De Bruyne is main man now

For almost six years, David Silva has provided the creativity in Manchester City’s midfield, and Yaya Touré the power and goals. This year that has changed with the arrival of Kevin De Bruyne, who can do both. This was just the Belgian’s second game back after a two-month absence with a knee injury, but he was trusted in the No 10 role while Silva was pushed wide. He rewarded Manuel Pellegrini with a surging run and away goal in the first half.

Fernando’s aberration so costly

Whatever Fernando achieves in the rest of his Manchester City career, short of scoring a winner in the Champions League final in Milan, he will always be the man who gifted PSG their equaliser in the quarter-final. Fernando has brought important midfield solidity in games like this, but he switched off when it mattered most and that may yet cost City a place in their first Champions League semi-final.

PSG always liable to self-destruct

Paris Saint-Germain have already won Ligue 1 at a canter, and while that allows them to remain fully refreshed for Europe, they did look like a team unfamiliar with serious opposition. Manchester City were nowhere near their best last night but PSG made the sort of lazy errors they can afford against Troyes but not against a top team. David Luiz and Serge Aurier both simply switched off for City’s crucial two away goals.

Neither team will win competition

All season the Champions League has looked like a Barcelona procession to the final on 28 May, given their domination of world football last year. But that has changed since Barça lost to Real Madrid on Saturday and could have lost against Atletico Madrid on Tuesday. Suddenly this competition looks wide open, but on this evidence neither of these two young pretenders look ready to seize the crown, with too many mistakes and obvious holes on both sides. It was a good night for Bayern Munich.
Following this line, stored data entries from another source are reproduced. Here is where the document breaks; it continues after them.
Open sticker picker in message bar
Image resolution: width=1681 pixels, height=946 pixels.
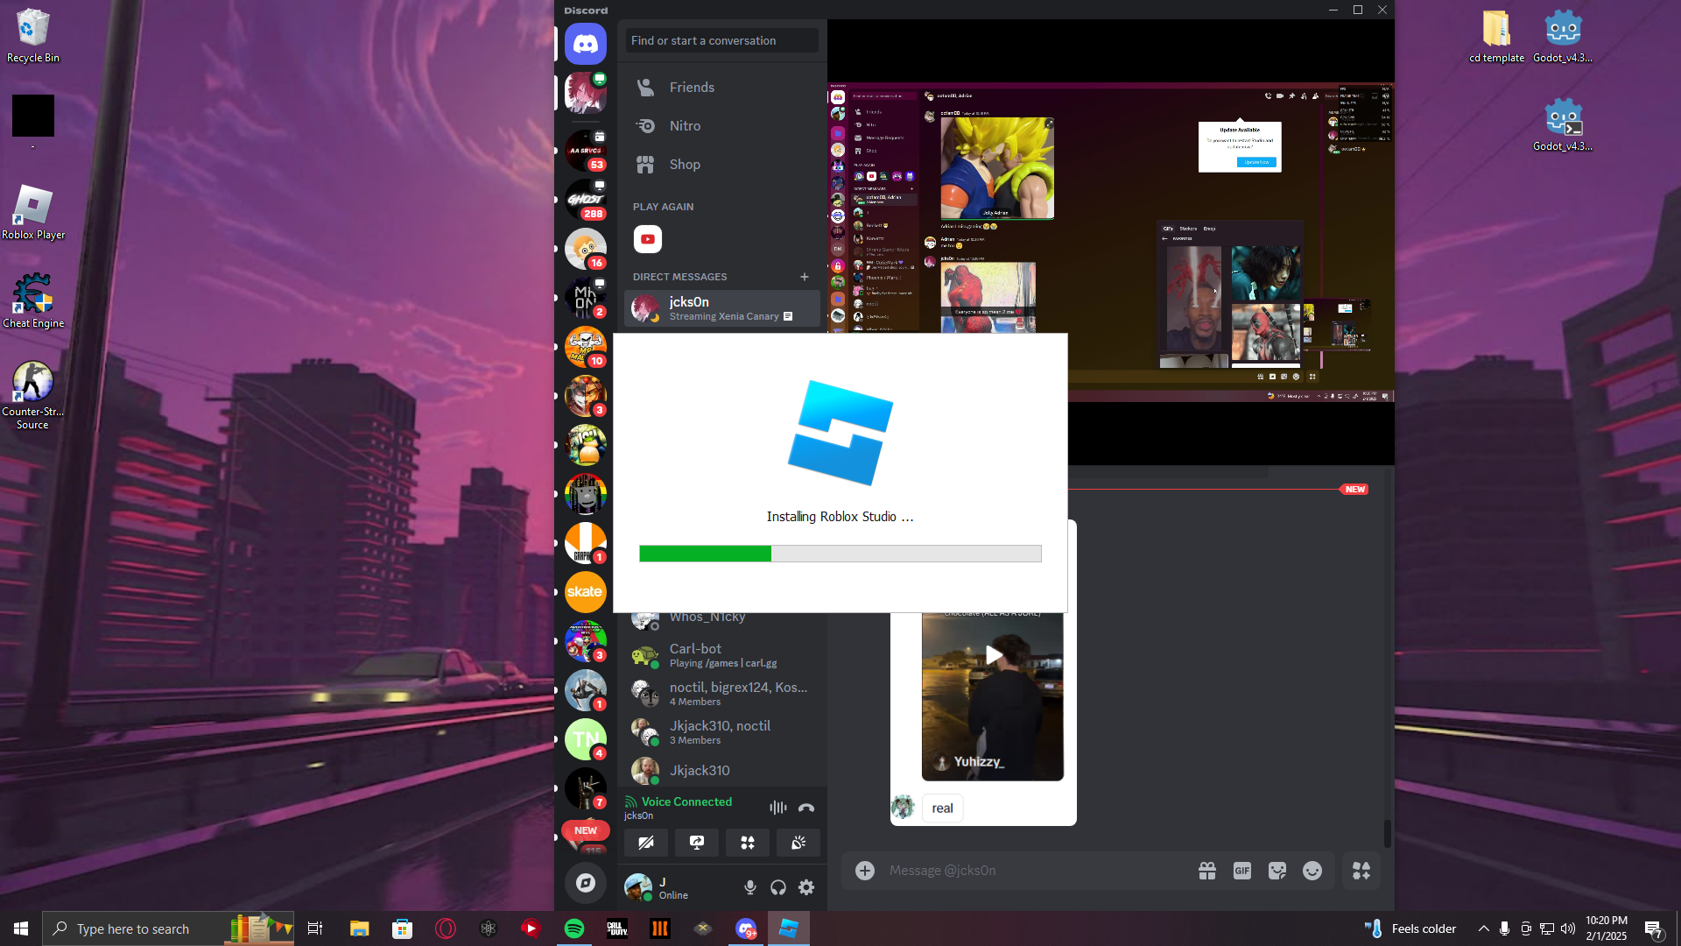point(1277,871)
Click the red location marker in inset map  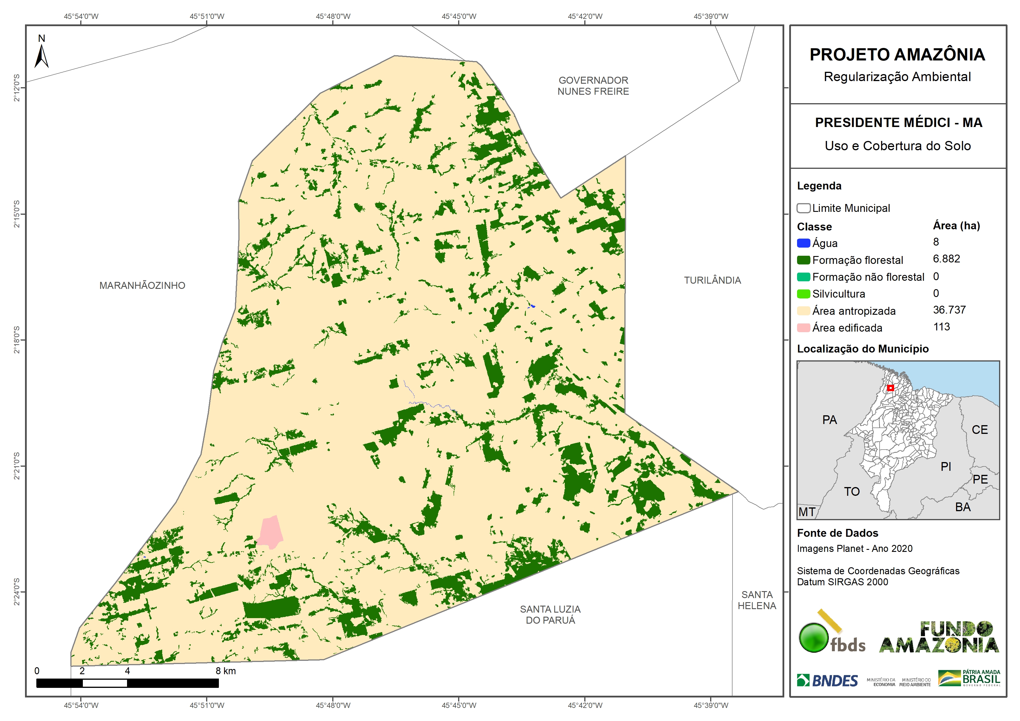tap(890, 388)
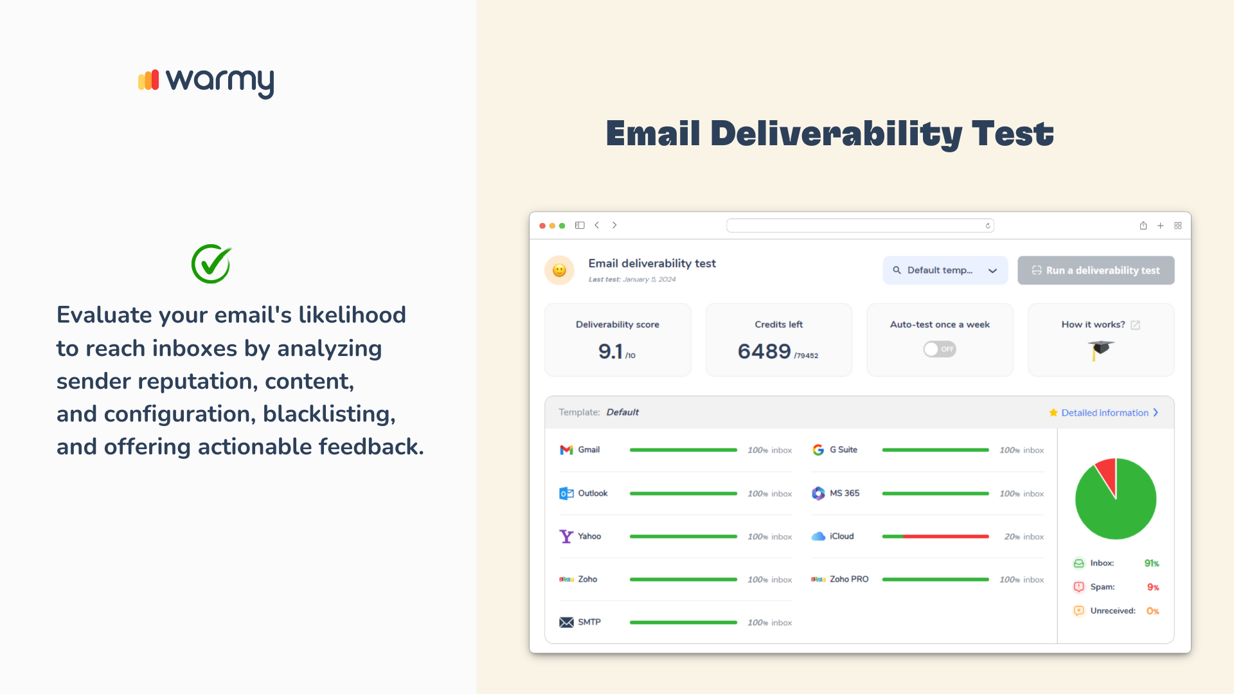Click the graduation cap icon
Viewport: 1234px width, 694px height.
click(x=1101, y=349)
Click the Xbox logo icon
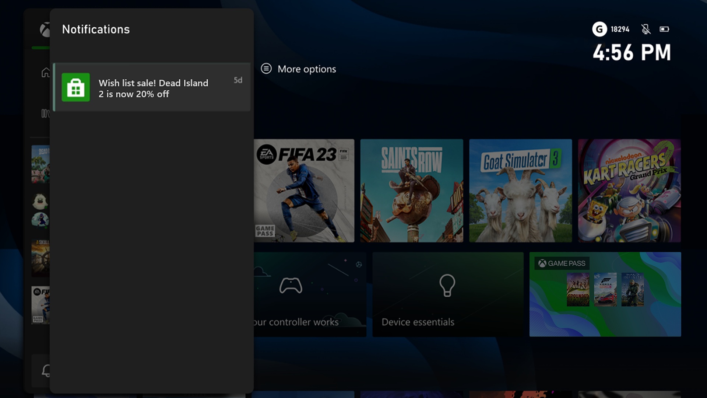707x398 pixels. (45, 30)
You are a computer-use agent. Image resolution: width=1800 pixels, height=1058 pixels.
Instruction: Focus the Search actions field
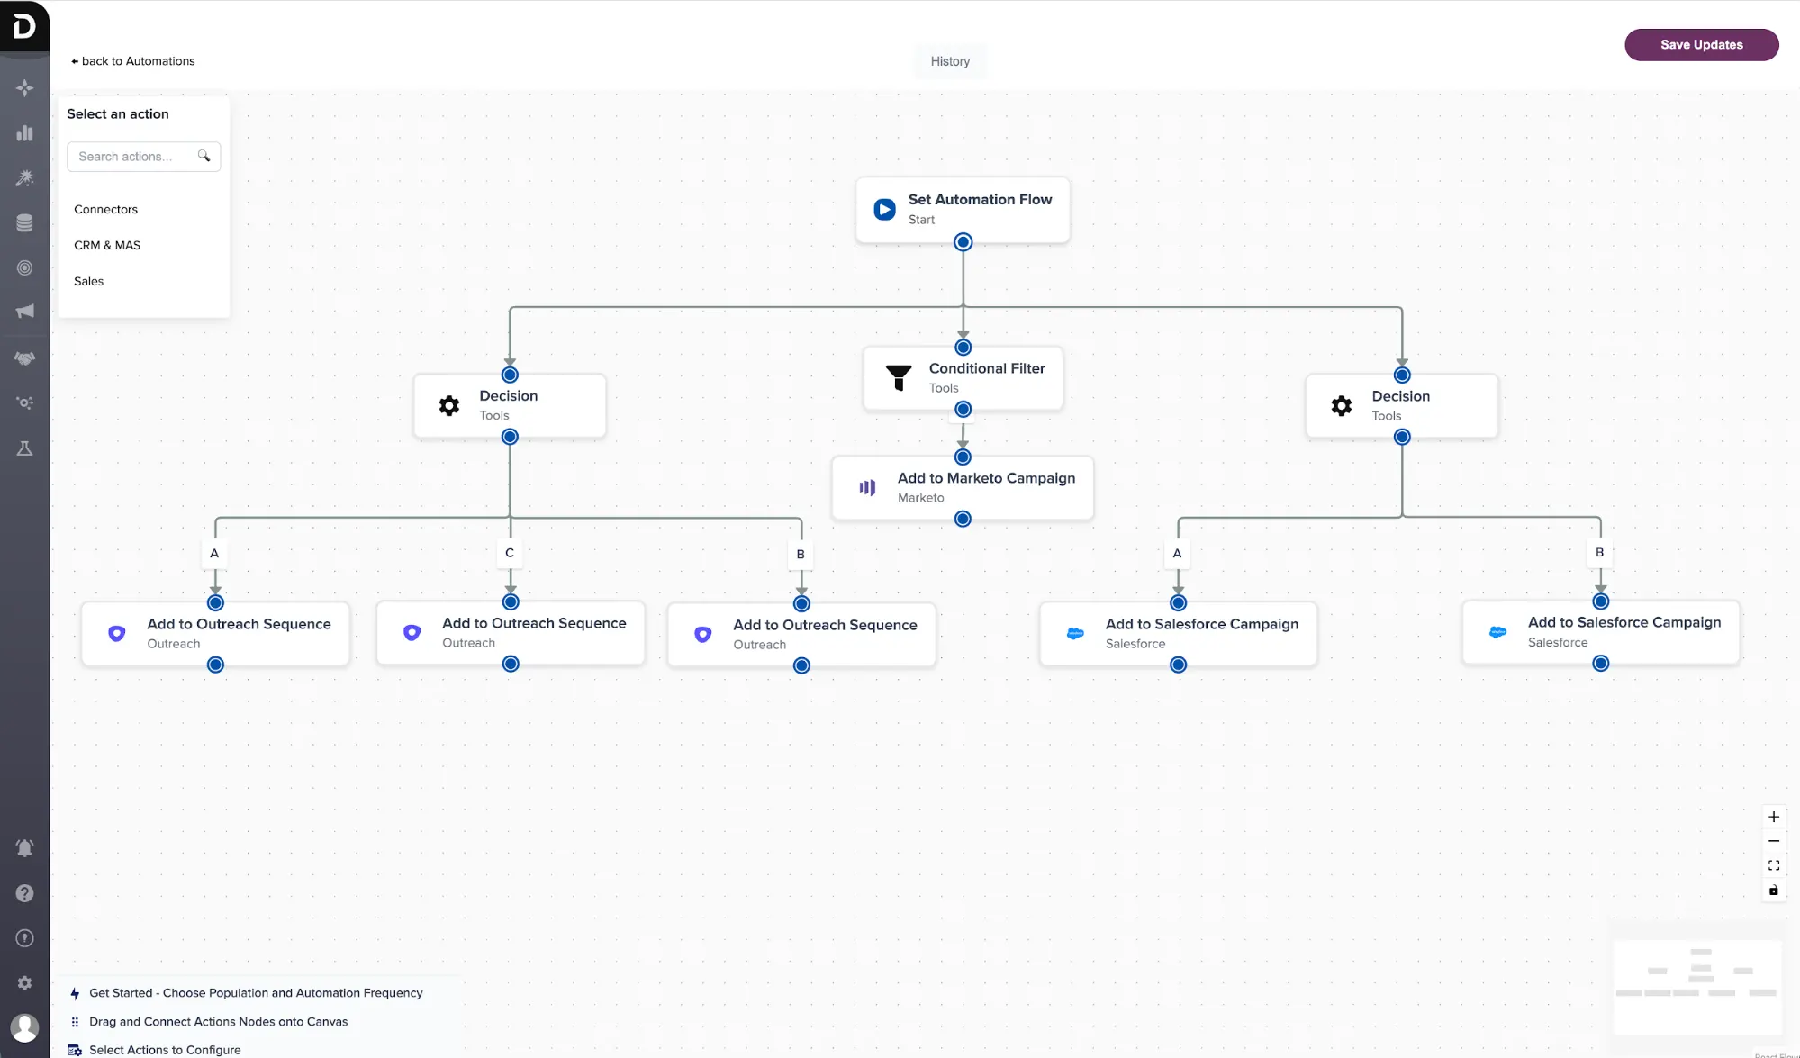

Pellegrini’s tactics spot-on

Manchester City’s Premier League campaign has been poor this year but, in his third and final season as manager, Pellegrini seems to have found the right balance for Champions League games away from the Etihad Stadium. This was of a piece with City’s famous wins at Sevilla in the group stage and against Dynamo Kiev in the last round. It was not a perfect performance, and they had some breaks, but it was almost a dream result. Yet finding the balance at home is a different question.